Marco normativo para personas con discapacidad auditiva será visto por la Comisión de Adulto Mayor

En condiciones de ser visto por los integrantes de la Comisión de Adulto Mayor y Discapacidad, quedó el proyecto que establece un marco normativo para personas con discapacidad auditiva, sordas, diagnosticadas con hipoacusia, microtia; y asegura su prevención, rehabilitación, inclusión social y acceso igualitario a la atención de salud.

Esto luego que la Comisión de Salud aprobara la iniciativa en particular tras escuchar a la vocera del Movimiento Hipoacusia, Lorena Valenzuela; y al representante del Departamento de Rehabilitación y Discapacidad de la Subsecretaría de Salud Pública del Ministerio de Salud (Minsal), Cristóbal Castro.

Los legisladores de la instancia de Salud recordaron que en marzo pasado aprobaron la idea de legislar y dado que no se presentaron indicaciones, se optó ahora derivar el texto a la Comisión de Adulto Mayor y Discapacidad.

PROYECTO

El texto busca establecer un marco que asegure la prevención, rehabilitación e inclusión social de personas con discapacidad auditiva, sordas, diagnosticadas con hipoacusia, microtia u otra condición similar.
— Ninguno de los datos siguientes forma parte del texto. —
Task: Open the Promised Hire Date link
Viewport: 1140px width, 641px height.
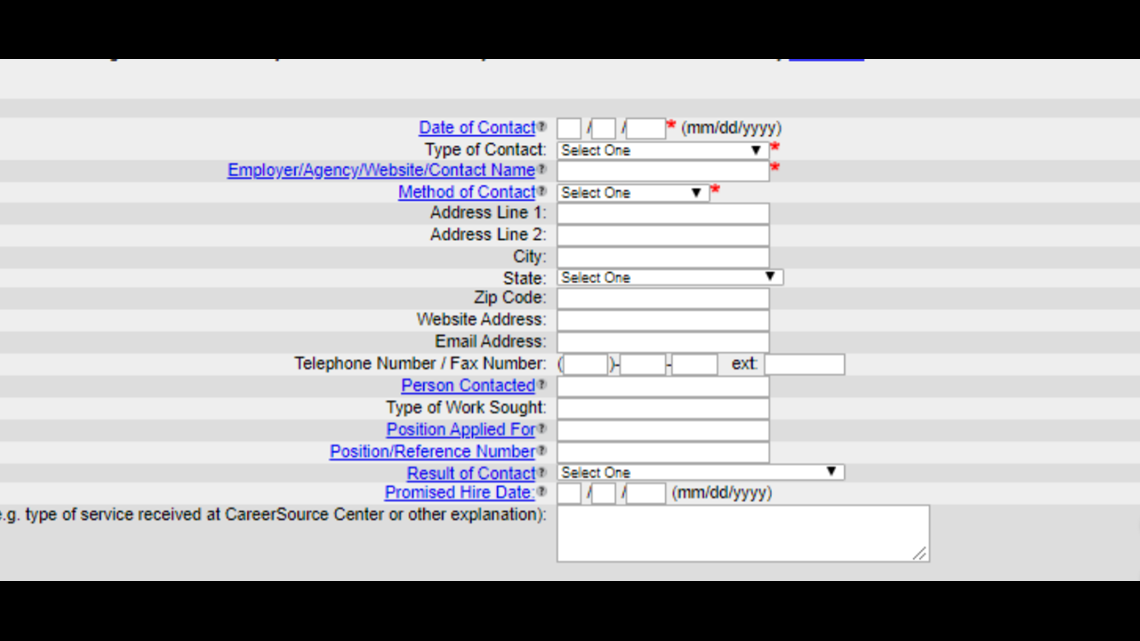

En términos generales, se determina la obligación del Estado de garantizar la igualdad de oportunidades para esta población promoviendo el acceso a la detección y atención temprana de estas enfermedades, desde la primera edad. Esto incluye la autonomía lingüística, para lo cual se deberán facilitar los medios necesarios para una existencia autónoma en lo personal, familiar y social.

A su vez, el proyecto asegura la provisión de insumos para el aprendizaje de la lengua de señas chilena. Esto estará enfocado, principalmente, en las familias de los niños, niñas y adolescentes con discapacidad auditiva. La medida irá junto a la provisión de los tratamientos médicos y fonoaudiológicos que sean pertinentes.

De igual forma, se garantiza la asistencia médica de carácter interdisciplinario para desarrollar al máximo las capacidades de esta población. Para esto, el Estado propenderá a otorgar todos los medios y apoyos tecnológicos, de salud y educativos necesarios, en forma oportuna y gratuita.

Finalmente, el texto plantea que los recintos que prestan servicios de atención al público deberán contar con sistemas adaptados para las personas con discapacidad auditiva. Lo mismo para los prestadores de salud, con el fin de garantizar su autonomía personal durante su atención de salud.